A formal technology lifecycle will create logical placement for technology at different points in its lifecycle, and define what that placement means for the system’s investment, resources, treatment, and benefit to the organization at each stage.

But it isn’t enough to just have this lifecycle. You must make it a real, lived part of how your IT organization operates, and engages with your stakeholders.

Here’s how:

  1. Establish the vocabulary within your own team.
 Adopt a common vocabulary for each stage of the system’s maturity. The same name, the same set of resource and benefit expectations, for each stage. It’s imperative everyone sings from the same choir book in front of IT teams and business stakeholders.

  2. Place each of your systems within your lifecycle.
 Evaluate and visually map each of your systems to the lifecycle. Attach your budgets—where and how much you are spending—to the different stages of the lifecycle. This will immediately show you which technologies you are over-funding relative to their maturity.
  3. Spread your lifecycle through the entire organization.Everyone needs to know what the lifecycle, and each stage of the lifecycle, means, and where each of your systems sits within the lifecycle at any given time. And, most important, what that means for investment and expectations in the system. 

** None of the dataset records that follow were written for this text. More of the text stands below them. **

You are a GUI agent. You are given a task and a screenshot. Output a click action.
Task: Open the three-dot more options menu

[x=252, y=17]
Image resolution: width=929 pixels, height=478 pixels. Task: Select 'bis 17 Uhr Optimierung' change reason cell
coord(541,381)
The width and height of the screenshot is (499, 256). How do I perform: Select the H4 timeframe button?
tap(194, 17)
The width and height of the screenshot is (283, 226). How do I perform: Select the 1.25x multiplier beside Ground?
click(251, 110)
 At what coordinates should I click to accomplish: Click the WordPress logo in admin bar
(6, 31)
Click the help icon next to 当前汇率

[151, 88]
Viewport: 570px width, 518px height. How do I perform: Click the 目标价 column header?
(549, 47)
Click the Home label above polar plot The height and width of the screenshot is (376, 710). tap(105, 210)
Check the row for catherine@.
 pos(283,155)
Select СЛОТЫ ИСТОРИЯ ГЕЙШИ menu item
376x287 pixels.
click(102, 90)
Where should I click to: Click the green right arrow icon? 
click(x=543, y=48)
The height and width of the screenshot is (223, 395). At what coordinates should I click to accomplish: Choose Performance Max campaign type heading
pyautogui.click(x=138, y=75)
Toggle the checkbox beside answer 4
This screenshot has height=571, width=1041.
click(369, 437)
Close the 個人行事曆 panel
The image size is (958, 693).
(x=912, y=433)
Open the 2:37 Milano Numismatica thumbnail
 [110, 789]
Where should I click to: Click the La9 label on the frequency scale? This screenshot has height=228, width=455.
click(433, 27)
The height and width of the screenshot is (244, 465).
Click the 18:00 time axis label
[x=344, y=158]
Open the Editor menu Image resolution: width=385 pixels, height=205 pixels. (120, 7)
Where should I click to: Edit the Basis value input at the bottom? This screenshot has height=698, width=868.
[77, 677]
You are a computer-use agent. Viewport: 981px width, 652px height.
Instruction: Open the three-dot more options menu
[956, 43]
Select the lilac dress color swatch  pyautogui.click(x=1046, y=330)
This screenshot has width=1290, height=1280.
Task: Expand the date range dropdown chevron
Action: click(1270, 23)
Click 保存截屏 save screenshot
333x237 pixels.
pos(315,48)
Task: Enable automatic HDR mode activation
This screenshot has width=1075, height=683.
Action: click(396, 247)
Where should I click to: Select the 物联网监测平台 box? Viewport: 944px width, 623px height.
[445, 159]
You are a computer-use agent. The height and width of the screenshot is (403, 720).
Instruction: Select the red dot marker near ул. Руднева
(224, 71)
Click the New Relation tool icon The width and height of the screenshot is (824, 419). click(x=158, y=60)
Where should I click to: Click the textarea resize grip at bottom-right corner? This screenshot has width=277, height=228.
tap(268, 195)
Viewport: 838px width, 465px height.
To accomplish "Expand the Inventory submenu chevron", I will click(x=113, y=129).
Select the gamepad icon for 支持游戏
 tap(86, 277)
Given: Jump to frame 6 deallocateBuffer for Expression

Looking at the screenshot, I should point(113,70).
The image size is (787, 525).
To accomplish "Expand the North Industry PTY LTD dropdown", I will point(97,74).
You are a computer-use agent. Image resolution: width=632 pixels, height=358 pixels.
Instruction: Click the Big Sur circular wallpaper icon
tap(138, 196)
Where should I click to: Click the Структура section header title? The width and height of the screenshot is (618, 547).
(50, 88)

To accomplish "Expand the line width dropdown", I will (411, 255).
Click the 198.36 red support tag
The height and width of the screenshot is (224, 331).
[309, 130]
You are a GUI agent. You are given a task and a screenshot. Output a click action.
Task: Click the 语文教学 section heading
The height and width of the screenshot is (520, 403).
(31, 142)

  4. Refresh technology placement once a year.Once a year, during your annual planning phase, work internally and with your stakeholders to review your systems and make appropriate changes. Be sure to communicate those changes within IT and the rest of the organization through an annual mini-marketing meeting so everyone in IT, and the business, understands where each current technology sits within the lifecycle (and what they can expect regarding funding that technology for the coming year).

In short: With your stakeholders, reach agreement on your technology lifecycle, what this lifecycle means for investment resources and dollars (not only amount, but also where those dollars shift from CAPEX to OPEX), and where each of your current technologies sit on the lifecycle, and you will have an effective framework for filtering your stakeholders’ competing demands.

Step 5: Use Your Lifecycle to Frame New Stakeholder Demands

With your technology lifecycle, you will provide a mature, agreed-upon framework for processing stakeholder requests.

  • When your stakeholders ask you to innovate and invest in new technology development, the lifecycle will help you agree where that development will be most valuable.
  • When your stakeholders ask you to “consumerize” and reduce resources, your lifecycle will identify which systems are due to provide increased efficiencies and reduced or eliminated investment.
  • And—most important—you can use the lifecycle when your stakeholders feel upset that IT is spending too much money and they don’t know where that money is going, you can use the lifecycle to manage their expectations about when they will start seeing benefit on their investment.

Today: Move From Awareness to Action

As much as we’ve taken the concept of “Two Speed IT” to task in this series, the concept has performed an important job: by putting our stakeholders’ competing demands front and center, it has shone a light on IT leader’s increasing need to adopt a formal solution to underlying tensions of their technology’s lifecycle.

Traditionally, only best-in-breed IT groups have put in place real structure and governance around balancing their new and innovative technology with their legacy systems. With digital and technology transformation increasing the speed and importance of technology within the business, this tight focus on technology lifecycles has become a requirement for all IT leaders who wish to stay relevant stewards of technology in their companies.